Isolement (intérieur), stress et inactivité physique: cercles vicieux accélérés par le COVID-19?

Article, Scandinavian Journal of Medecine & Science in Sports, Wiley Public Health Emergency Collection, août 2020, URL: https://pubmed.ncbi.nlm.nih.gov/32374894/ (traduction française)

L’épidémie de Covid-19 nécessite l’application de stratégies d’isolement strictes pour freiner la propagation du virus. L’isolement des individus, associé à la peur de la contagion, de la quarantaine et de la stigmatisation, ainsi qu’à une éventuelle surcharge d’informations (erronées) («infodémique»), entraîne cependant un stress chronique et est associé à un fardeau pour la santé mentale, ce qui pose des facteurs de risque anxiété et dépression. Il est bien entendu que le stress chronique est un modulateur majeur de l’immunité et influence donc directement la probabilité d’infection.

L’épidémie de coronavirus COVID-19 et son impact sur la santé mentale mondiale

Revue systématique, International Journal of Social Psychiatry, SAGES Journals, juin 2020, URL: https://pubmed.ncbi.nlm.nih.gov/32233719/ (traduction française)

Conclusion

L’accent mis actuellement sur la transmission de l’infection au COVID-19 dans le monde entier pourrait probablement détourner l’attention du public des conséquences psychosociales de l’épidémie chez les personnes touchées et dans la population générale. Les problèmes de santé mentale émergents liés à cet événement mondial peuvent évoluer vers des problèmes de santé durables, l’isolement et la stigmatisation. Des mesures de santé mondiales devraient être utilisées pour lutter contre les facteurs de stress psychosociaux, en particulier liés au recours à l’isolement / à la quarantaine, à la peur et à la vulnérabilité de la population générale.

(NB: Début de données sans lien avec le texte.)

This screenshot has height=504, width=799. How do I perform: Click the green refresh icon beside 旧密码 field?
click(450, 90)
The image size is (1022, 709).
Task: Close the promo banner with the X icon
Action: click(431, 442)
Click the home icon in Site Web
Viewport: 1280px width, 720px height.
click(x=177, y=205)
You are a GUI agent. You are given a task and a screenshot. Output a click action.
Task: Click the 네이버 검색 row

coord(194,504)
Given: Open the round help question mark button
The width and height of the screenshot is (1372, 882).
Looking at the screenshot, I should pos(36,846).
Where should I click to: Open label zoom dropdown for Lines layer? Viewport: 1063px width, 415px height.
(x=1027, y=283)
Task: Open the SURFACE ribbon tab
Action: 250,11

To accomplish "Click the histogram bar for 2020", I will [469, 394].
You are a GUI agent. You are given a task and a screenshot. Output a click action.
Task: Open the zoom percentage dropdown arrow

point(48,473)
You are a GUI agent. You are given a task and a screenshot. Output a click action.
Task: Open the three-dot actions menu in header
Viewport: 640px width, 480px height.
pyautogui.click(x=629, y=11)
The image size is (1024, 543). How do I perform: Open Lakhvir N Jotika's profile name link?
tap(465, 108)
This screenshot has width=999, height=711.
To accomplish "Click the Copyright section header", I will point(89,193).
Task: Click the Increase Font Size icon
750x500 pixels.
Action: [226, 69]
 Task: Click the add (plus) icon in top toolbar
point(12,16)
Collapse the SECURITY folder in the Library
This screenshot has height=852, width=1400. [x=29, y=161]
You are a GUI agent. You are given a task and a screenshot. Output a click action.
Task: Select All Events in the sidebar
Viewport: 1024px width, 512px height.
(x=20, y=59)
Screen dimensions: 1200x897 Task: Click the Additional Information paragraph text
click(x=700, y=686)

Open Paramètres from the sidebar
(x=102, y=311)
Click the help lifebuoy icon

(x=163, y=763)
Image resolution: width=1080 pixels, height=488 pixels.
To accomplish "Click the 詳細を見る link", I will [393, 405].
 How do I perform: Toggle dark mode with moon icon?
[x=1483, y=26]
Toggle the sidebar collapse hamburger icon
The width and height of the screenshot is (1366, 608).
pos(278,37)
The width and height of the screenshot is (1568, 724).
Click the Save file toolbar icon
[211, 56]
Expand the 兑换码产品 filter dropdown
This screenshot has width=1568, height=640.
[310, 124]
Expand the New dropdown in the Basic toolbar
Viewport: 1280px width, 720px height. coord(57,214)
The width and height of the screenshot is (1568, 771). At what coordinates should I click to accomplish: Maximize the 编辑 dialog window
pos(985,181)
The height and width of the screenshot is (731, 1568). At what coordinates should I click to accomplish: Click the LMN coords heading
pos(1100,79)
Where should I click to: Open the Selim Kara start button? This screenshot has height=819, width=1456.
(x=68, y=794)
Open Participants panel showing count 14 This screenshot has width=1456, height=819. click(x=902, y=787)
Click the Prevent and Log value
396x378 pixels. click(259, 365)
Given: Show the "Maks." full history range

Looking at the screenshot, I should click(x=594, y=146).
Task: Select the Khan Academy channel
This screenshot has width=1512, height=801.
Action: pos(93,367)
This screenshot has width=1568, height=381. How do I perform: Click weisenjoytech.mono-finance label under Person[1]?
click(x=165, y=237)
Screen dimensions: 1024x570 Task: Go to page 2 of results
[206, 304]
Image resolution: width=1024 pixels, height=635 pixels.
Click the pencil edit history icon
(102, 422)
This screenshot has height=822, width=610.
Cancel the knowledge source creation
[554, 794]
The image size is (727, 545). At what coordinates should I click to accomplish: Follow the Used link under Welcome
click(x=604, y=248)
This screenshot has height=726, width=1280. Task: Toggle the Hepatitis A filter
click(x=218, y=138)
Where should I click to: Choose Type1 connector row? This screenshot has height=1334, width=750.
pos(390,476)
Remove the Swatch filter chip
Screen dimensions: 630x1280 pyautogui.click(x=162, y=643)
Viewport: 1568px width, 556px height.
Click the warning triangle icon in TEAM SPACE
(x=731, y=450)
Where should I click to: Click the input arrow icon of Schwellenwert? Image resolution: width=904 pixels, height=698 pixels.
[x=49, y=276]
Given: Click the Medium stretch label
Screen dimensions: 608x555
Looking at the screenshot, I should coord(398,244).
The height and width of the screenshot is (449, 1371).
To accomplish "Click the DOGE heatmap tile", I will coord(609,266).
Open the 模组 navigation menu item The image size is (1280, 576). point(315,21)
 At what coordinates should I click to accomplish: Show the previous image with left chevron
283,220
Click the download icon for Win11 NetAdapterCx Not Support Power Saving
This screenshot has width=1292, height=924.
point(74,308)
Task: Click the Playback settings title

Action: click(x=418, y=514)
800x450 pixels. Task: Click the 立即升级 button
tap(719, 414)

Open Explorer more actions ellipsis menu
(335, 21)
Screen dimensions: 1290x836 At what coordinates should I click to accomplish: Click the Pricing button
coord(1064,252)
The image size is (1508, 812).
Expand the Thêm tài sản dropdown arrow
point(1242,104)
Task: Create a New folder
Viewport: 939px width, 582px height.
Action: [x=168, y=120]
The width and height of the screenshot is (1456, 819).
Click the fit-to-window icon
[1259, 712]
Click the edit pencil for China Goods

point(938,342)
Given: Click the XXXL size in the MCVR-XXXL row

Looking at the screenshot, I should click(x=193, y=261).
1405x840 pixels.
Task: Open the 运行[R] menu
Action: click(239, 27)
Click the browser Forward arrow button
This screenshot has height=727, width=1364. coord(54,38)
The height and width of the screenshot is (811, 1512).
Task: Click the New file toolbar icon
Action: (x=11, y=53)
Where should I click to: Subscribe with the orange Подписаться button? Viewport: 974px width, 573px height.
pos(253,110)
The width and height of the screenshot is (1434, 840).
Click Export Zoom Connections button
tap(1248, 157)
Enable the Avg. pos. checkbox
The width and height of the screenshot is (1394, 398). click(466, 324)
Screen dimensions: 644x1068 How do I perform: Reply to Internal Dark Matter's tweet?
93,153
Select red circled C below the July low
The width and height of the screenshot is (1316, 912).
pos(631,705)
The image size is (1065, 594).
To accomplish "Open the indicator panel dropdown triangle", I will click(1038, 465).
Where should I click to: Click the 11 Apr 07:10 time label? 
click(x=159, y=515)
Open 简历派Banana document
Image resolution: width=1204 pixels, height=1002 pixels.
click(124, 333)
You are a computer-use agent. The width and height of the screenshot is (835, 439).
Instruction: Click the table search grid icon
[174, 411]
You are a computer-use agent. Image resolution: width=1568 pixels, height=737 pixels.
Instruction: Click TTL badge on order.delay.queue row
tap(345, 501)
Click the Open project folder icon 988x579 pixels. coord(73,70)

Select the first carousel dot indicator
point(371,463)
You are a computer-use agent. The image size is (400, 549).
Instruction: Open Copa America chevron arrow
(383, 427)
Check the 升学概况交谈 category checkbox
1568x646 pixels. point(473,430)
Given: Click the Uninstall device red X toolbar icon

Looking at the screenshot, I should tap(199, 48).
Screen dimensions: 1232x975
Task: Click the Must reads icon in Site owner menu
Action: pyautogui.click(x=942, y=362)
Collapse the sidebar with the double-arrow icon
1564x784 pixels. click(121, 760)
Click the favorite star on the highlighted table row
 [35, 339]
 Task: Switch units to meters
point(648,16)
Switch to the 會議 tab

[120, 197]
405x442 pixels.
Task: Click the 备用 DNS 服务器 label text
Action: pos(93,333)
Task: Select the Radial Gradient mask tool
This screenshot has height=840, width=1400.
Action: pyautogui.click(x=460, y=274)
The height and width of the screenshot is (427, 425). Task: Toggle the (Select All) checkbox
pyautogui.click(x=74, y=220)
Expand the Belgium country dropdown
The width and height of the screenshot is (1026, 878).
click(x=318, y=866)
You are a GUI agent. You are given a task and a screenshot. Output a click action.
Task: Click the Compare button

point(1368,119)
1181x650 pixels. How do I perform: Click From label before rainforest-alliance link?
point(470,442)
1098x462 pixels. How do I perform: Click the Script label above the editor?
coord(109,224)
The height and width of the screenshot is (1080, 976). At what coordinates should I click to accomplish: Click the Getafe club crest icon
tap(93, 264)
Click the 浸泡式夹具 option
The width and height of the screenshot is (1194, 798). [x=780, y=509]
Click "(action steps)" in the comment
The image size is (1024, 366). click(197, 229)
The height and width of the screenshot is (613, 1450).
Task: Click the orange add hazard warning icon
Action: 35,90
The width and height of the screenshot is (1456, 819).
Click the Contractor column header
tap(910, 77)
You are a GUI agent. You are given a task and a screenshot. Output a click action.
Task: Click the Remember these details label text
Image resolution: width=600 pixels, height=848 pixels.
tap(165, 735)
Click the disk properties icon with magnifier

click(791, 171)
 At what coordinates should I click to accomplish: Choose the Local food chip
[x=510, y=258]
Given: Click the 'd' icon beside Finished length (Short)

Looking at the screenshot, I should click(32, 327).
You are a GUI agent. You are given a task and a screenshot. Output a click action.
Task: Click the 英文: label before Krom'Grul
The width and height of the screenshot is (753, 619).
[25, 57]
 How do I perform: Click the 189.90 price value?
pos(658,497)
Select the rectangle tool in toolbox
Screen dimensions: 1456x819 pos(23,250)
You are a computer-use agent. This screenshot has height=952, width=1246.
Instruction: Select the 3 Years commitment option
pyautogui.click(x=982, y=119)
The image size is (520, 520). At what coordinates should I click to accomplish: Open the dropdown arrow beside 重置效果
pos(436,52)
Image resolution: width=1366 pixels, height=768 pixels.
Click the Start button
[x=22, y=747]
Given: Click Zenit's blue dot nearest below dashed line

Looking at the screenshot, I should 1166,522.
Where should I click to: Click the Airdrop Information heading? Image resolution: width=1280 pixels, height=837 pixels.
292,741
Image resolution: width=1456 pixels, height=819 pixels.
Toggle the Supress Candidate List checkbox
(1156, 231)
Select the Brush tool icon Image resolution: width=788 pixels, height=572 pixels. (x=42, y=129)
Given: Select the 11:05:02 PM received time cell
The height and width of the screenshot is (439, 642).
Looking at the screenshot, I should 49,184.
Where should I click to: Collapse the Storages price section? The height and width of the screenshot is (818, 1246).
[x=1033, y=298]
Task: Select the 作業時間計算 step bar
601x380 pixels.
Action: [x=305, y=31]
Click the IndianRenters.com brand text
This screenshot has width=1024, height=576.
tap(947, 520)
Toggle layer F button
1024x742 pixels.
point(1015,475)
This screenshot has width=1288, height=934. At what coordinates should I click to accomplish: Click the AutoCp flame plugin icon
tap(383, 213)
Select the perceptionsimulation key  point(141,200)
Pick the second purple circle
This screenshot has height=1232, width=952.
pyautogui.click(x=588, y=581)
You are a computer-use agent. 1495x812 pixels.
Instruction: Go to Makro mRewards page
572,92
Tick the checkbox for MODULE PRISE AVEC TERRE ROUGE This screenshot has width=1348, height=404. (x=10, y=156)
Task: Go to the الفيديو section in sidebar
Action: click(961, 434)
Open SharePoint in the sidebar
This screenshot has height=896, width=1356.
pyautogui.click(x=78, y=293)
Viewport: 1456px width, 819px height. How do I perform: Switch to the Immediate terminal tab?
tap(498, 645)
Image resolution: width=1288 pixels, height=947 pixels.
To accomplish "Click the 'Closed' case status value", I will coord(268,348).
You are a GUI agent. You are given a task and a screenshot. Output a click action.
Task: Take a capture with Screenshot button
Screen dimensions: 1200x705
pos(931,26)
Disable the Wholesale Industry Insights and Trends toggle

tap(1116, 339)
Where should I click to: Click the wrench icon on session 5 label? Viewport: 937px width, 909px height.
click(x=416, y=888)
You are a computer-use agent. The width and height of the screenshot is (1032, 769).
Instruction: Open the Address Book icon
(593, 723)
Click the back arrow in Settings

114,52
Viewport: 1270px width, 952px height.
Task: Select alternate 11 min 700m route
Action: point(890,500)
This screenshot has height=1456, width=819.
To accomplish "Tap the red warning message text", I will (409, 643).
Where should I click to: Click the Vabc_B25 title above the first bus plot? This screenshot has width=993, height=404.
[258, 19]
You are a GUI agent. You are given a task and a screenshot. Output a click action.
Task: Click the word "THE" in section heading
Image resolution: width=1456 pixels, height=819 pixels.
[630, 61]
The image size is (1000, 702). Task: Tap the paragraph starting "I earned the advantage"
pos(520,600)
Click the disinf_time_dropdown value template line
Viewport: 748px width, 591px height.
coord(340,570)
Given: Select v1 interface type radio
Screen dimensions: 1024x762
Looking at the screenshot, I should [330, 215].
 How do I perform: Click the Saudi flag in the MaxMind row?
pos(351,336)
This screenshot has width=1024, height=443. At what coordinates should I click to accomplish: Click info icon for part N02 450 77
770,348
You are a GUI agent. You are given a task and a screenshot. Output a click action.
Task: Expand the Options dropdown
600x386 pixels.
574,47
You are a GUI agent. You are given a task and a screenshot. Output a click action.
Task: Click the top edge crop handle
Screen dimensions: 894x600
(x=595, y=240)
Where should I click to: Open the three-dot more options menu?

Une réponse mondiale inclusive devrait inclure un accent sur l’impact sur la santé mentale des patients et de la population en général. Les informations provenant des médias et des réseaux sociaux devraient être étroitement contrôlées et les interventions psychologiques de soutien communautaire devraient être promues à l’échelle mondiale

Résumé

Cette épidémie entraîne des problèmes de santé supplémentaires tels que le stress, l’anxiété, les symptômes dépressifs, l’insomnie, le déni, la colère et la peur dans le monde. Les préoccupations collectives influencent les comportements quotidiens, l’économie, les stratégies de prévention et la prise de décision des décideurs politiques, des organisations de santé et des centres médicaux, ce qui peut affaiblir les stratégies de contrôle du COVID-19 et conduire à plus de morbidité et de besoins en santé mentale au niveau mondial.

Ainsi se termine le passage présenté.